4 Essential Tips to Transition from the Military to Civilian Workforce
Attention to Orders!
Your military life is being closed out and civilian life begins.
It can be a rough transition from full time, active military service to a civilian career. This has definitely been felt for those combat personnel whose job has been a warrior, which role isn't really required in a civilized society. However, the skills of every military personnel are valuable.
Whether you are just starting a career in the military or about to finish with many years of service under your belt, use these tips and remember them. The tips will help make the transition from military to civilian life much easier.
Action #1: Plan Ahead
Planning ahead is essential! Don't be a knucklehead and wait to the last minute to start thinking about your future. This is top priority. The military to civilian transition is a process and should not start a month of two before you exit out of the military.
Use backwards planning. The logic of backwards planning is planning the sequence of events base off your main objective. Your main objective is your civilian career. Plan accordingly all the necessary events that need to take place before you exit out of the military. This will ensure your main objective - your civilian career objective - is obtainable in the future. You may need to take a course or have time and experience in a certain role. Whatever civilian career you select, see what the job requirements are months or years in advance and check those requirements off before you retire from the military.
Action #2: Have more than one Skill
Jim Rohn is an American entrepreneur, author, and motivational speaker. He has been very successful from a young age. In one of his speeches, Living an Exceptional Life, he advises that to have economic safety for the future you have to have more than one skill. An additional skill could be to learn a different language, develop sales skills, network and find good people, know how to get people to work together, or accounting skills. These are some examples, but the list can go on.
The point of learning more than one skill is to make yourself marketable and competitive. Jim mentioned that with each added skill you have, your worth in money goes up. You will be able to influence others effectively and when important occasions or problems arise you will have multiple skills to accomplish much and solve multiple problems. If you know you will be looking at civilian jobs in the future, plan ahead and learn a few different skills.
For example, if you want to become a finance advisor, you may need a series 7 license, which requires passing an exam. You may be required to have a bachelor's degree, have certain finance or accounting courses taken, and have expert knowledge about stocks and investments. Having the requirements checked off for the civilian job before you get out of the military will set yourself up for success.
Action #3: Use Resources
The military does have resources available for those that are making the transition to civilian careers. Go to Careeronestop at http://www.careerinfonet.org/moc/. This web site will help you, a military personnel, transform into a civilian professional.
Get resume and interviewing tips and professional help. The website mentioned above will connect you with other websites and professionals that will help you with resumes and interviewing prep. Most of the assistance is free too. Using the resource and getting professional help is a MUST. When you get out of a military the professional language, slang, meanings, approaches and...wait for it...customs and courtesies are different.
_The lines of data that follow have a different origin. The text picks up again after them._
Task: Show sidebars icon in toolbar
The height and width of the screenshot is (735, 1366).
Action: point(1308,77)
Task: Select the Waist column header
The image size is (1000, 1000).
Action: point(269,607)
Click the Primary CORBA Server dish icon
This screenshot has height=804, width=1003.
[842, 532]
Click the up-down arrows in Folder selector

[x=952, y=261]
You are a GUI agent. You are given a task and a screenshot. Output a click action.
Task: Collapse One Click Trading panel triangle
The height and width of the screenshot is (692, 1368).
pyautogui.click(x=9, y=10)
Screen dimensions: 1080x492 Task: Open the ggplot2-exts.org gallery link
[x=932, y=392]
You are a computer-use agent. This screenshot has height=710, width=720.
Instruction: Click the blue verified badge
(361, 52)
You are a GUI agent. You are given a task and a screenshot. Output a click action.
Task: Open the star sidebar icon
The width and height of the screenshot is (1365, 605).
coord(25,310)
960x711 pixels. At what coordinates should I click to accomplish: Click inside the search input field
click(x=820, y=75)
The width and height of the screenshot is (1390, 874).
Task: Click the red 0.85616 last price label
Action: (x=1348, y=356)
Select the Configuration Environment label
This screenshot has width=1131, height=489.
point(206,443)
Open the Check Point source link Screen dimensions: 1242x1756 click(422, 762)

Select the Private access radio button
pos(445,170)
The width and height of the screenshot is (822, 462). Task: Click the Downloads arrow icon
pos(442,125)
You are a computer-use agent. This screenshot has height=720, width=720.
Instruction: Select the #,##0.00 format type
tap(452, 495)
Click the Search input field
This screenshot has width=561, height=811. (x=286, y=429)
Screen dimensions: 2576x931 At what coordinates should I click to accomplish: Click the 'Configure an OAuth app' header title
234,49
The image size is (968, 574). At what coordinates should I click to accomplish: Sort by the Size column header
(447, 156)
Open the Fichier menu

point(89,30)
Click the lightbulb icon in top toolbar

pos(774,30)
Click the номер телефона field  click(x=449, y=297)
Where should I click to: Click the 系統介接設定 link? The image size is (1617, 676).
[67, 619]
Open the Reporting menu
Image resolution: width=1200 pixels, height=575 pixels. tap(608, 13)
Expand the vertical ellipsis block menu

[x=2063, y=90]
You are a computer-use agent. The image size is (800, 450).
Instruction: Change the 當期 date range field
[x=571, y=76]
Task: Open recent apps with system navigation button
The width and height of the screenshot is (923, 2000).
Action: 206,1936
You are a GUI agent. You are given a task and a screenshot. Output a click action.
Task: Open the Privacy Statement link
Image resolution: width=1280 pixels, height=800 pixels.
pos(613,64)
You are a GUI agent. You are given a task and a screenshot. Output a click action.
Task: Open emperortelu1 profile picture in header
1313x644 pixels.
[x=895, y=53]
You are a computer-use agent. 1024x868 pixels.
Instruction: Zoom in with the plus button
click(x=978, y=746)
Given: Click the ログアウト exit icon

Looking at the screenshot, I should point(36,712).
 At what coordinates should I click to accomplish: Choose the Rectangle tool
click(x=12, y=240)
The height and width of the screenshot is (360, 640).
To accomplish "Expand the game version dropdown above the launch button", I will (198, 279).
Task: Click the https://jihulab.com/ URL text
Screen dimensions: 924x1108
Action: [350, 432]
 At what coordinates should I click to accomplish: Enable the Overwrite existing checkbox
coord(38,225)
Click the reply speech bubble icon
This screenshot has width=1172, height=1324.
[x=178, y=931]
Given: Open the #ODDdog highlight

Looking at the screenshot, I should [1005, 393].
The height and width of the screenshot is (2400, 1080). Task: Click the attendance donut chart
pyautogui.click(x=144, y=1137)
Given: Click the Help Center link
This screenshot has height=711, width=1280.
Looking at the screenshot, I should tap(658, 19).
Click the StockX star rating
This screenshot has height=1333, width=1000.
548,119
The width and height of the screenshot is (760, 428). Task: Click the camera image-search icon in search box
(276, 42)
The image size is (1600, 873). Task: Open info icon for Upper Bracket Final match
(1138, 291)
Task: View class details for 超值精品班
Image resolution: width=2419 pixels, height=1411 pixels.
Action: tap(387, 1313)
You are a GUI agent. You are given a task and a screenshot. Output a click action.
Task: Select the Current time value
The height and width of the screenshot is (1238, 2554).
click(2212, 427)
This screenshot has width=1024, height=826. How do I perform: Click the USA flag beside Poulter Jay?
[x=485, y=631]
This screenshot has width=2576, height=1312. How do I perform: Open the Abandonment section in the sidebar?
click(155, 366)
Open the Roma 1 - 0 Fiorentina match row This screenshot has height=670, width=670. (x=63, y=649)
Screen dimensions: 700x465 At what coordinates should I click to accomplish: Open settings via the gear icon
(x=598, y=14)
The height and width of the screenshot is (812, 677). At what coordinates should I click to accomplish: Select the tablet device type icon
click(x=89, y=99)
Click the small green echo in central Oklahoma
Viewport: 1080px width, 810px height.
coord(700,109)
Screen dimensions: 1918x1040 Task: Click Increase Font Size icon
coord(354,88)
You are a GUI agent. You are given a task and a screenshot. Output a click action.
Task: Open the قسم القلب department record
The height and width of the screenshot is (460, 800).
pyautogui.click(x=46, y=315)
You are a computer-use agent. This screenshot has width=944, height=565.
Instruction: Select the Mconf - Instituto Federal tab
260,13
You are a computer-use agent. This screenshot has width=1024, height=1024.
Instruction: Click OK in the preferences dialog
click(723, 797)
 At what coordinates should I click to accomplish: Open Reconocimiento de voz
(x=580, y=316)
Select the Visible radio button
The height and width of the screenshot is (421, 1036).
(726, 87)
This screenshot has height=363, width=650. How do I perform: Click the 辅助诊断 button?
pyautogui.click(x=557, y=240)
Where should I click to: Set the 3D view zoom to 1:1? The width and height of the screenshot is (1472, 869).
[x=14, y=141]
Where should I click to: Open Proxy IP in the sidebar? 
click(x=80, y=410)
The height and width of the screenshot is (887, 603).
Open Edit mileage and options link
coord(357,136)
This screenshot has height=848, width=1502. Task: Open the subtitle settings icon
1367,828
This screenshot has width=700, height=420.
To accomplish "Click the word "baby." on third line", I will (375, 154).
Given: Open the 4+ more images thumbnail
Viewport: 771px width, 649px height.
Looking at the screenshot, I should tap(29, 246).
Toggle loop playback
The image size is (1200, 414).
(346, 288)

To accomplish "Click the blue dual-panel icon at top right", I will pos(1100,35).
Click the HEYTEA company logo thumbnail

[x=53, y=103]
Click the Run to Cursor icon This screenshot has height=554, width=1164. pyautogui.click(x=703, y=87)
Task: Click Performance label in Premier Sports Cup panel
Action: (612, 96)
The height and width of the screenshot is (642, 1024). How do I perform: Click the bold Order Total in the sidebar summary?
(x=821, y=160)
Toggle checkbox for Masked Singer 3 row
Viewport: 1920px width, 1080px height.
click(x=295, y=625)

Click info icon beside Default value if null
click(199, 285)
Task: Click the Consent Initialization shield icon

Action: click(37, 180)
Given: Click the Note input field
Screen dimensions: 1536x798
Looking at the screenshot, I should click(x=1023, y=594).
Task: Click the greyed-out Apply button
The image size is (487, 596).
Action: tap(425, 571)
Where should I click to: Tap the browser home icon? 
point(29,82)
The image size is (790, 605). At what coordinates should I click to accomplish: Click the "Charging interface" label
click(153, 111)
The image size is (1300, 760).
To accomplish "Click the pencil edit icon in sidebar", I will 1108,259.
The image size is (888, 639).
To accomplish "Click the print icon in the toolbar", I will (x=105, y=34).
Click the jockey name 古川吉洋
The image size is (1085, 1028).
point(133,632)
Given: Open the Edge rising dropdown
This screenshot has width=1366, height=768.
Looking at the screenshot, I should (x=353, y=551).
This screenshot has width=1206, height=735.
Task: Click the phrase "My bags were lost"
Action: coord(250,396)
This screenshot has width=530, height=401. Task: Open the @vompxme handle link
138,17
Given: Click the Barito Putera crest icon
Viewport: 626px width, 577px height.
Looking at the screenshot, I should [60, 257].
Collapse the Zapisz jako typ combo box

It will be very wise for you to invest your time and effort in visiting with a professional that can help you prepare for the military to civilian transition. Do this BEFORE you get out of the military. Why? You've heard of rehearsals before a mission, right? Bingo! Take what you have learned and rehearse, rehearse and rehearse. I will speak more about resumes in Action #4, but you will be taught important lessons about interviewing, writing and speaking skills, and interpersonal skills. You will need to develop these "soft" skills and rehearsing will help you do that. Rehearsing is a MUST!
Action #4: Dumb Down / Civilize your resume
As I mention under action #3, military language, slang, and meanings are different in a civilian work environment. The military has thousands of acronyms and statements that a civilian professional has no idea what they mean. If you wrote your resume using many of the military acronyms to describe what your military professional job was, don't even bother submitting your resume for a civilian job opening. If you don't civilize your resume you and the civilian hiring manager will be on two different pages. Only about 1% of the nation's population is in the military. Therefore, if you write you were the MI BDE CSM, there is only a small number of civilians that may know what MI BDE CSM means.
I have one suggestion to dumb down your resume - have a professional resume writer de-militarize your resume. Again, use the resources I mentioned in Action #3. Once you have a civilize resume, read it over and over. You need to become familiar with the new words, phrases, and statements that are used to describe your past military career. When in a interview or being screened by a recruiter you will need to regurgitate what you have learned from reading your resume over and over.
Take these four tips, accomplish the mission each one suggests, and go forth and do good things as a civilian. Another tip, do Internet searches to see what other tips you can gather. One Common Suggestion ResumeCareerMentors.com mentions all the time is to always search online to find many ideas and ways to improve yourself. We live in the age of information and through the Internet, its free and obtainable just by a mouse click. Good Luck!